De avond in eenzaamhotel strompelt voorbij en wat doet een mens dan? Vanalles. Ineens zie ik de suggesties voor mij, op het kleine tafeltje.
Ik lees, lach (bijna) hardop en vertaal voor u, lezer: Asperges op Grootmoeders wijze. Nu, ik had een grootmoeder, God hebbe haar ongekraste ziel, van wie de kookkunsten onovertroffen waren en zullen zijn tot lang nadat de mensheid zichzelf overbodig gemaakt zal hebben.
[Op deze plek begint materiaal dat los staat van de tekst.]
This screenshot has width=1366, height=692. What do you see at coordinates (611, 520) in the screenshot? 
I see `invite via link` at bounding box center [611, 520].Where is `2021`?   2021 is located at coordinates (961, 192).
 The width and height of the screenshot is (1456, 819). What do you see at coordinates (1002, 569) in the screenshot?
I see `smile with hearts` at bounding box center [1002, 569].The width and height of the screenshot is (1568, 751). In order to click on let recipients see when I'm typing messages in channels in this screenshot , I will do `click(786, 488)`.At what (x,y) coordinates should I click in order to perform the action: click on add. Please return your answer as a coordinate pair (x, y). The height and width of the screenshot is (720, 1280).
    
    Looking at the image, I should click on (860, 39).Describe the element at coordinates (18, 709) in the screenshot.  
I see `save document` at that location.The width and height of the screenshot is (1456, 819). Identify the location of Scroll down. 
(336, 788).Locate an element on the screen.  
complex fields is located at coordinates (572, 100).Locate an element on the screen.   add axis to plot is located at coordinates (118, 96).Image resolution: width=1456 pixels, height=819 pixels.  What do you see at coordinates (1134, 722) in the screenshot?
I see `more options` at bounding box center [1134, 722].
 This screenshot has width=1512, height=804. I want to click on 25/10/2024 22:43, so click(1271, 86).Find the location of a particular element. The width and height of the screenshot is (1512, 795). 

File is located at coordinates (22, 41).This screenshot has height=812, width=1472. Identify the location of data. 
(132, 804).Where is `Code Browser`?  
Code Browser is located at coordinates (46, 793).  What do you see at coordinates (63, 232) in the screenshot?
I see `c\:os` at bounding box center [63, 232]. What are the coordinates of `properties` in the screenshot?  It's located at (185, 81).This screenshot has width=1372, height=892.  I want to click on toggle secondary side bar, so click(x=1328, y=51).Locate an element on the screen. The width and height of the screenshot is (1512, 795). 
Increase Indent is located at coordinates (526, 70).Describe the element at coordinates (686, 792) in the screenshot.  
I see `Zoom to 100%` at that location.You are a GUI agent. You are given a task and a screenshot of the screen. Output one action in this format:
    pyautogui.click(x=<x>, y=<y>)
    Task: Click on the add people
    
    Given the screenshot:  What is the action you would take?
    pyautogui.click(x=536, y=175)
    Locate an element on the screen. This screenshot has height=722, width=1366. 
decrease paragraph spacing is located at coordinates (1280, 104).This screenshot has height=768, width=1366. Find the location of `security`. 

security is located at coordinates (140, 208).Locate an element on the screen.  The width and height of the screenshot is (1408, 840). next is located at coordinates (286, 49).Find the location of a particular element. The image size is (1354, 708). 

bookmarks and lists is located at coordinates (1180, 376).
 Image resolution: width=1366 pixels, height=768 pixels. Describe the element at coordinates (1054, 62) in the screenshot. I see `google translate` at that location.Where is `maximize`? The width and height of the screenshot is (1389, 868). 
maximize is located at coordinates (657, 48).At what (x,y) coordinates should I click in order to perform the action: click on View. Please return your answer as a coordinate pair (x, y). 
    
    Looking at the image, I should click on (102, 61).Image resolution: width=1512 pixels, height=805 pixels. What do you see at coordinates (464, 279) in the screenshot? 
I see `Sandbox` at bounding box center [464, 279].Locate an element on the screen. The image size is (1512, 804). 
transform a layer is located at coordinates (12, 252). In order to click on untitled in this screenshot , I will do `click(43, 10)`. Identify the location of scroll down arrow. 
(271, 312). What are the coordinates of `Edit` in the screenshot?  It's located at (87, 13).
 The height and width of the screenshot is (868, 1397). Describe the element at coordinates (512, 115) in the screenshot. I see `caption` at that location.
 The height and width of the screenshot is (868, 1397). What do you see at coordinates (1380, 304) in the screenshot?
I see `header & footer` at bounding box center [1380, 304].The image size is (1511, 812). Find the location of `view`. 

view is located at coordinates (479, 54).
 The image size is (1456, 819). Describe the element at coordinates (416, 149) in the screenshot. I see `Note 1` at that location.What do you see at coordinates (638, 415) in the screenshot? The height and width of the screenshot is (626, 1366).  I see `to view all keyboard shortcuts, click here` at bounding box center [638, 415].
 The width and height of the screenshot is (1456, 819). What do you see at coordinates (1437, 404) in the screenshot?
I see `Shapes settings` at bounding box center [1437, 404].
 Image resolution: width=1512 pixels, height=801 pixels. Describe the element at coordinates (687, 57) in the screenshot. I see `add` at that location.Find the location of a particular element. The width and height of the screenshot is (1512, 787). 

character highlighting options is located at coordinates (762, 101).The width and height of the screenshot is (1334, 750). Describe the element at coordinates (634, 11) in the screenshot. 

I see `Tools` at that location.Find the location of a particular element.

Ik herinner me geen enkel bezoek aan mijn lieve grootouders op zondag ochtend, waarbij mijn grootvader niet roezig van te veel pinten in het duivenlokaal en opgetogen door winst bij het vangen der duiven en/of kaarten of zwaarmoedig door tegenslagen op dezelfde vlakken, thuis kwam met de velo en ik niet de doordringende geur mocht genieten van aangebrande pattaten en groenten die door mijn grootmoeder vakkundig tot zwarte en stinkende en totaal oneetbare kunstwerken werden verkoold.
Als ik het huisje van twee duim hoog en anderhalve meter breed voorbij rijd, met de fiets of de auto ( ik, met de fiets?), ruik ik die geweldige geur van aanbrandende pattaten. Asperges op Grootmoeders wijze? Ik denk het niet. Net als Rik op de fiets.